** STUDY TEXT **
Wednesday, March 6, 2013

The 7 Deadly Sins - #4 Greed

Ah yes, Greed.  Michael Douglas as the great Gordon Gecko made it infamous with his "Wall Street" movie speech, proclaiming it "good", for lack of a better word. Like "lust" and "gluttony" greed is also a sin of excess,  most commonly referring to the excessive pursuit of material possessions. Although, it can also mean in more general terms, pursuing or acquiring more than one needs.

So how exactly does greed invoke itself into dating? Like any other pursuit...not being satisfied or content with what you have. Always looking for what we men call women out for: the "BBD"....the Bigger Better Deal. Because we seldom find women to know what they want, we believe their eyes to always be on the hunt for the next best thing. Now, I understand how women too think this way about a man's wandering eye. So, let me put it another way.

When men pursue and engage women we basically look for two very simple things. Are we attracted to you? And when we see you, or think of you, do you make us smile? That's it. If the answer is a solid "yes" to both those questions, we're content...and satisfied. We don't need anymore. For to need, and expect more, would be....for lack of a better word...greedy. While our simplicity at times is mocked for being underdeveloped or neanderthal like, it should be more celebrated and appreciated. Greed may be good in capitalistic endeavors; but when it comes to matters of the heart, it's pure evil.

With women it all starts with your "lists".  My best advice is to shorten them, immediately.  As you get older you realize what use to seem so important and a "deal breaker" doesn't nearly matter so much. You will never find happiness with a man if you can't be happy with the simplest traits so prolific in us men.

The heavenly virtue associated with Greed is Charity. Not in the sense of financial giving, but the benevolent giving of kindness and love to others. The less you demand...and need...the more you're able to offer and in turn, accept. This kind of love resides in your will, not in your emotions. Love thy neighbor just as you might love God. If you can be this virtuous, then whatever someone can give you will always be enough. Appreciate what you have...and not what you don't. "More" will cease to exist and thus, you will find yourself further down the path to happiness.

Monday, March 4, 2013

The 7 Deadly Sins - #3 Sloth

Sloth...it's as ugly as it sounds. It's often defined as physical and spiritual laziness. Not doing the things one should do. To take it even further, ignoring or failing to uses one's talents or gifts. Being a virtually waste.

First the physical. No excuse not to exercise or go to the gym or take an aerobics class. Whatever. If you put on weight easily, watch what you eat. Work out! Not doing either is just pure laziness. Show some discipline and self-respect.

Now the spiritual. Recognize and appreciate your purpose or your personal strengths. Not to be crude, but if you give amazing blow jobs...then don't be shy with sharing that talent with the world. But more than any sexual proficiency you may possess, work on your moral fiber. 

No more delaying what you know is right or what you should be doing with your life. I don't care how hard it may be for you or what you think others might say, just do it already! Women are so focused on the concept of time and timing, sometimes they lose sight of what they actually could be doing with their time. Your time is too valuable to be "waiting" or making excuses. Once you've figured out what you want (sadly, many women never do) fucking go after it!  Enough with being a Sloth.

The heavenly virtue to counter Sloth is Diligence.

** DATA FOR REVIEW **
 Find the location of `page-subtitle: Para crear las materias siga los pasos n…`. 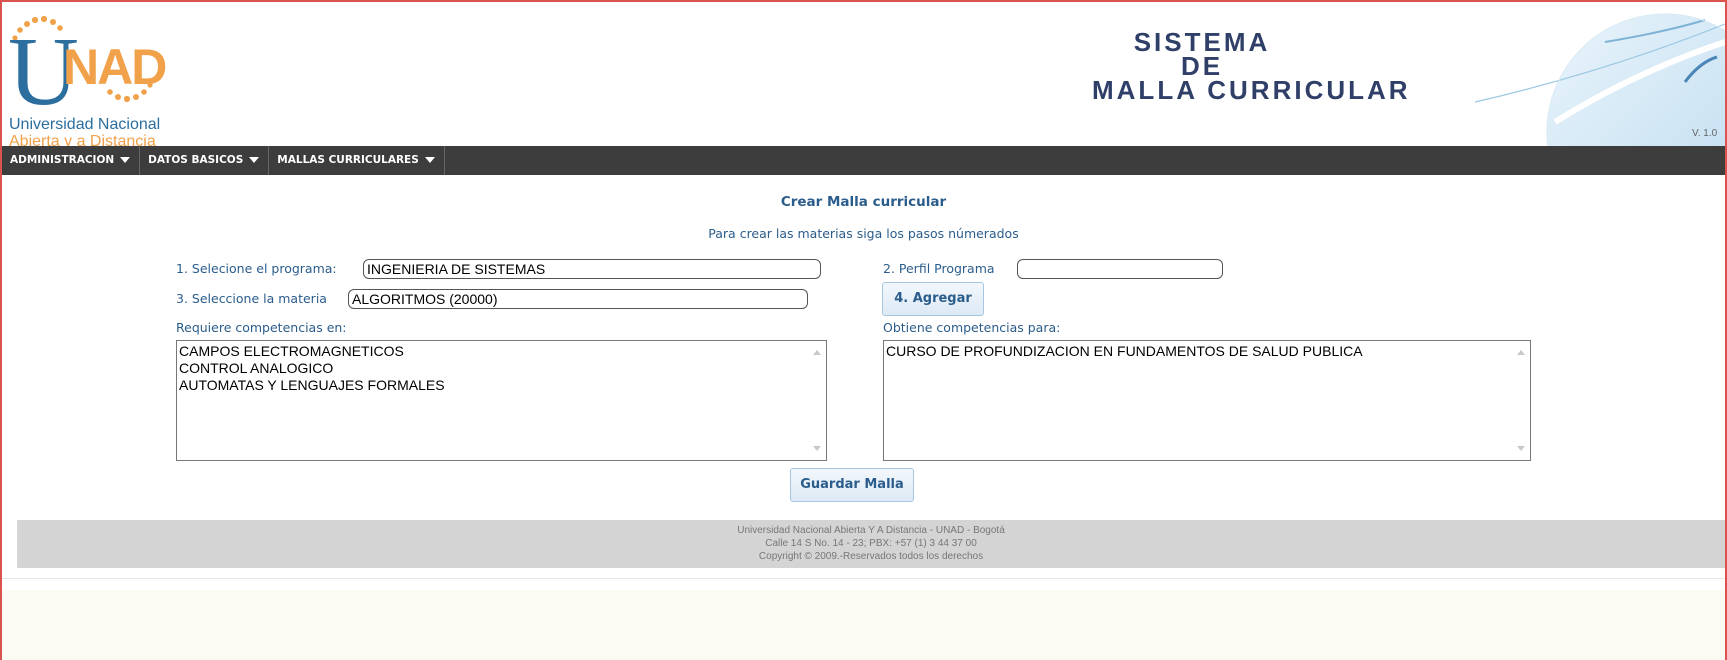

page-subtitle: Para crear las materias siga los pasos n… is located at coordinates (864, 234).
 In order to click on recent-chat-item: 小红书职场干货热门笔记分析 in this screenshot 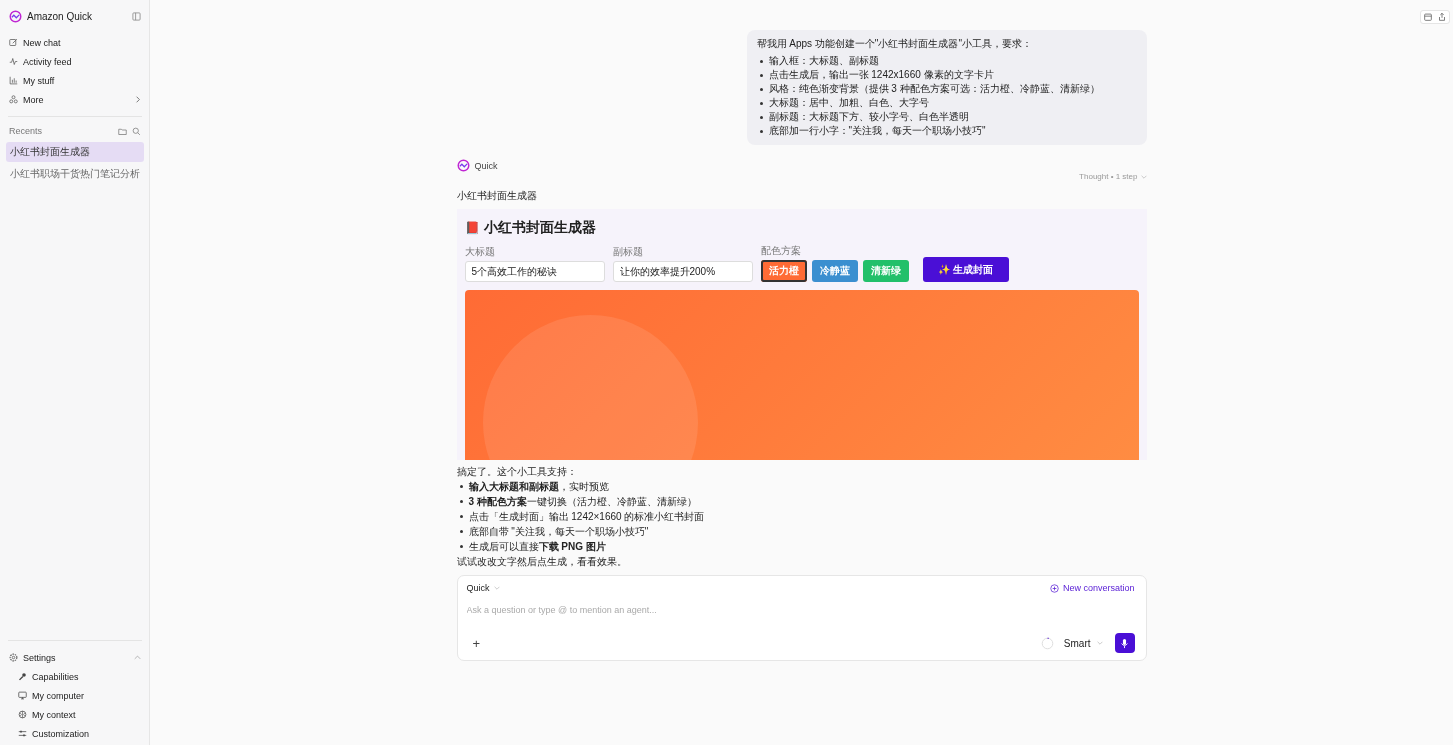, I will do `click(75, 174)`.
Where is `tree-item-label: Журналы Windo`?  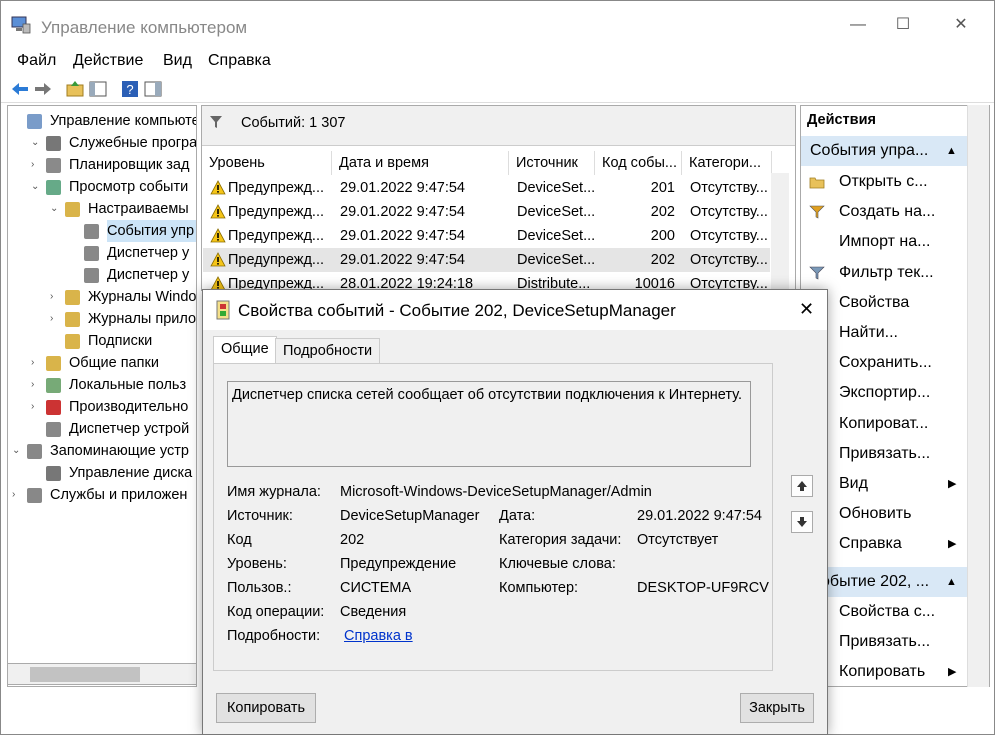
tree-item-label: Журналы Windo is located at coordinates (142, 297).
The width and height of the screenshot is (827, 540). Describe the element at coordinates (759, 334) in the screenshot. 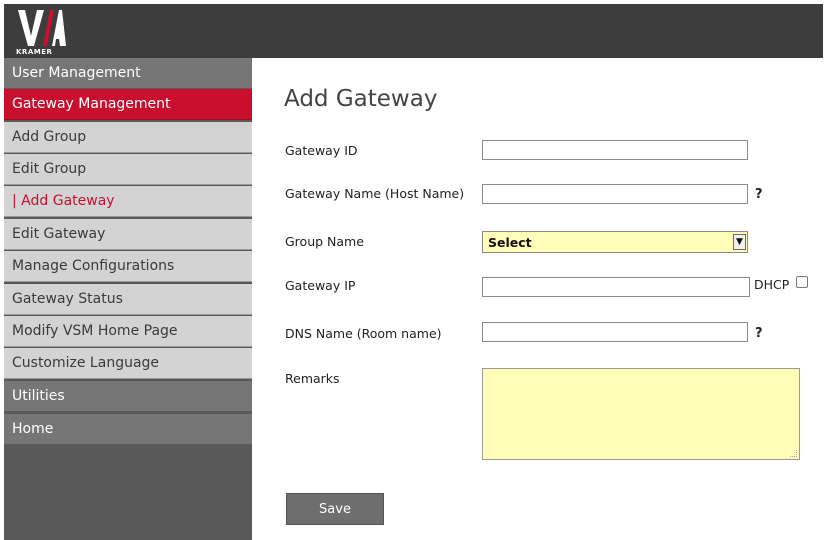

I see `dns-name-help-icon: ?` at that location.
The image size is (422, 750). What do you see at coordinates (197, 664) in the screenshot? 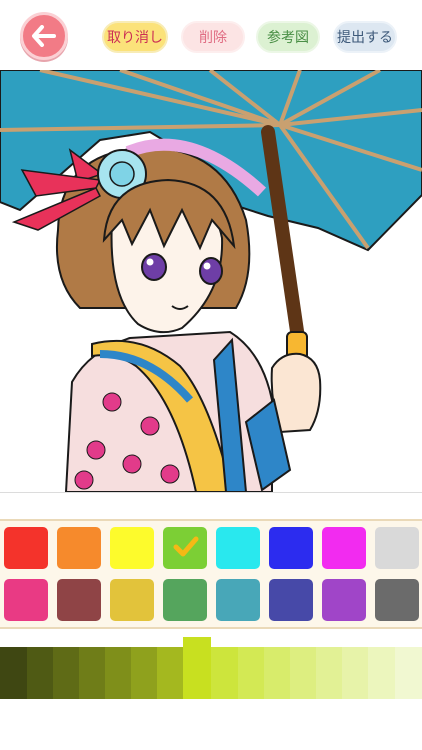
I see `selected-shade-indicator` at bounding box center [197, 664].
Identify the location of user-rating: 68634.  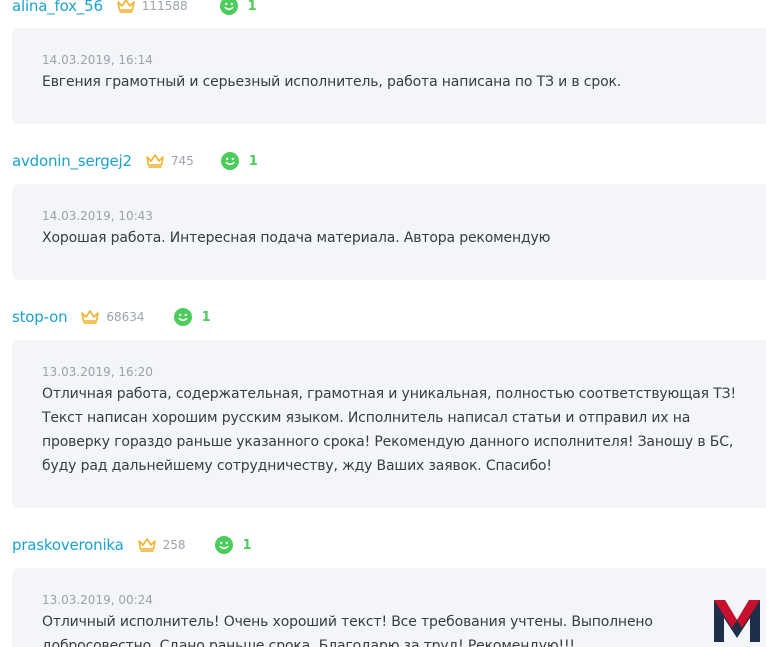
(126, 317).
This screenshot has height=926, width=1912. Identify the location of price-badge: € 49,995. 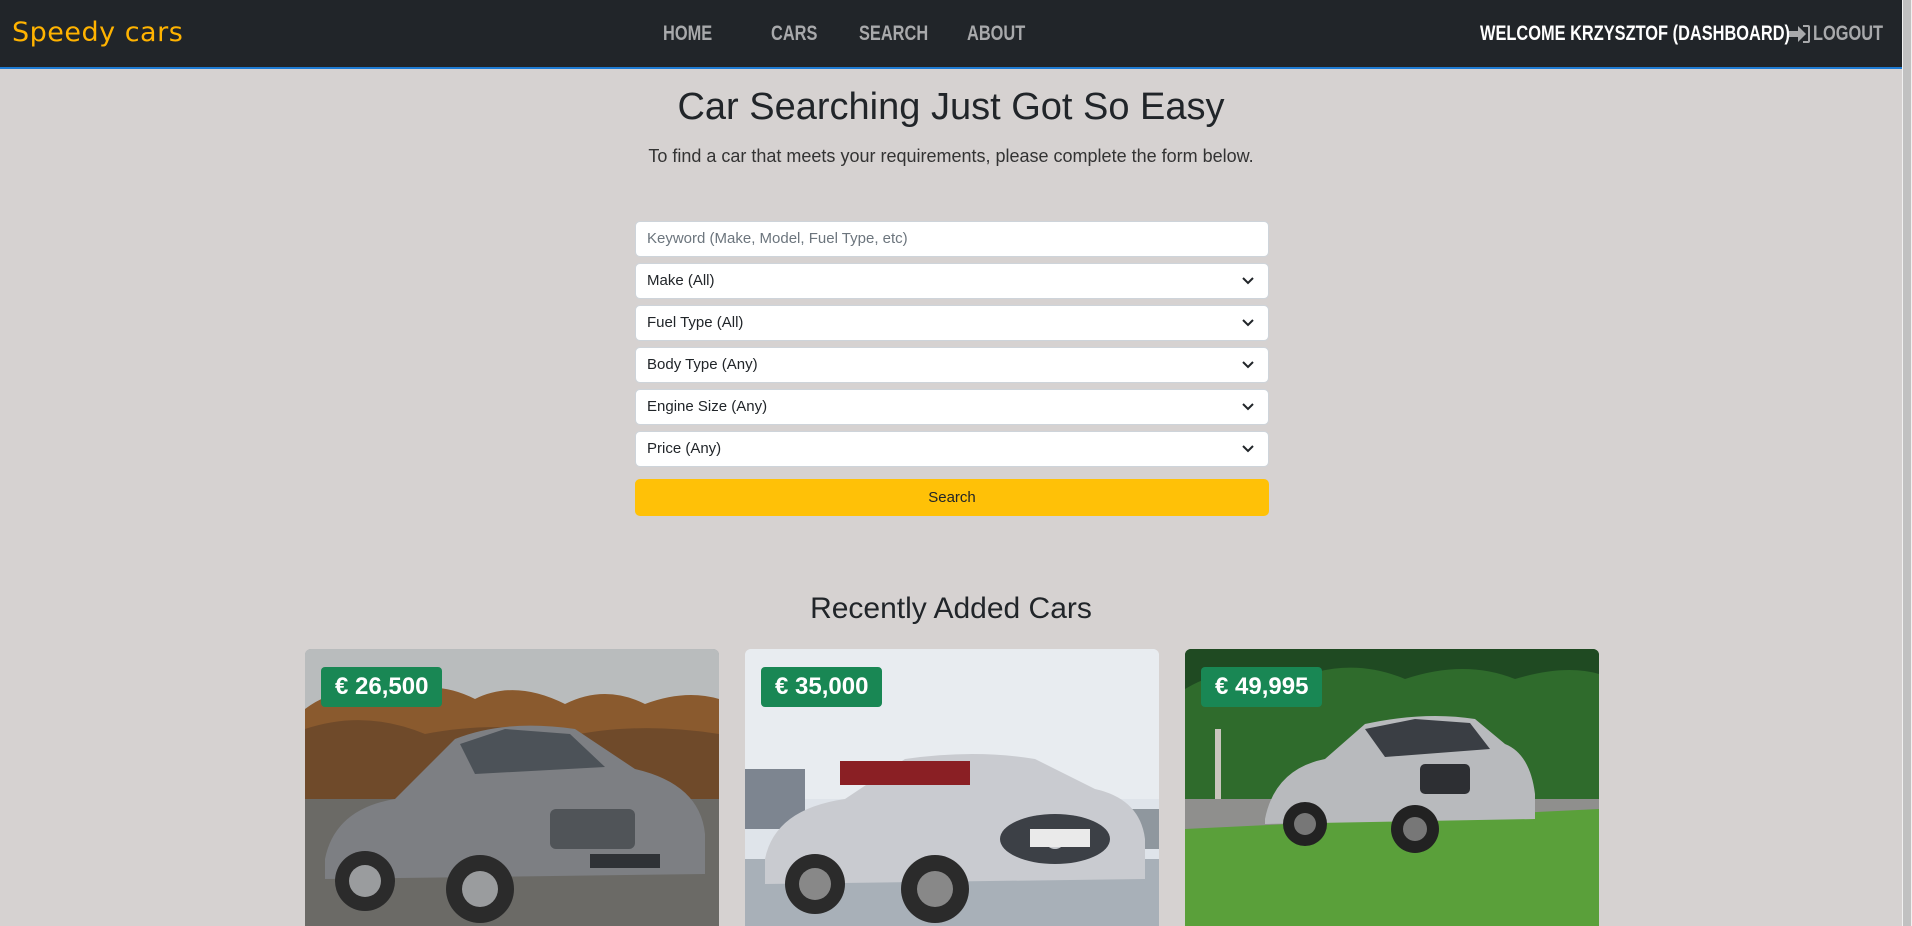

** TASK ITEM A **
Reproduce the stretch of the records from the line containing "The image size" through the end of the records, leaving out the pictures.
** TASK ITEM B **
Pick up the blog post on the seven deadly sins and continue it from where it stops.

** REPLY A **
The image size is (422, 750). What do you see at coordinates (197, 664) in the screenshot? 
I see `selected-shade-indicator` at bounding box center [197, 664].
Identify the location of user-rating: 68634.  
(126, 317).
This screenshot has height=926, width=1912. Identify the location of price-badge: € 49,995. 

** REPLY B **
Be diligent with your life. It's a virtue of hard work and the goodness that goes with it. Don't wait on others. Be proactive. Be productive. Work to improve yourself like it matters. Not giving a shit about something or someone is just a lazy, sloth like cop out. You should work harder to care more. Even if you can't make a difference in your life, you may just cause a positive change in someone else's.

Sunday, March 3, 2013

The 7 Deadly Sins - #2 Gluttony

In my continuing look at the 7 Deadly Sins, next up is Gluttony. To gulp down, over indulge, over consume.  You might say when it comes to sex all men are gluttonous. Ha. However, gluttony can further be interpreted as selfishness...which is one of many favorite topics to discuss when it comes to men and women.

One of the single worst attributes a person can have is selfishness. All this talk about self improvement and focusing on your needs makes the world great for you...because you've now made it revolve around you.  It's all about you. Go ahead focus on yourself.  See what happens to the love you attract...and give.  When it comes to relationships, if you put your needs ahead of your partners you will never experience true love. The nature of love is the absence of selfishness. It's also a "golden rule". Do unto others...

The corresponding Virtue is Temperance. Restraint, Justice, Mindful of others. In other words, it's a proper moderation between self-interest and the surrounding public's. Always be aware of how your actions and thoughts affect others. That is the key to a more peaceful, harmonious and loving world.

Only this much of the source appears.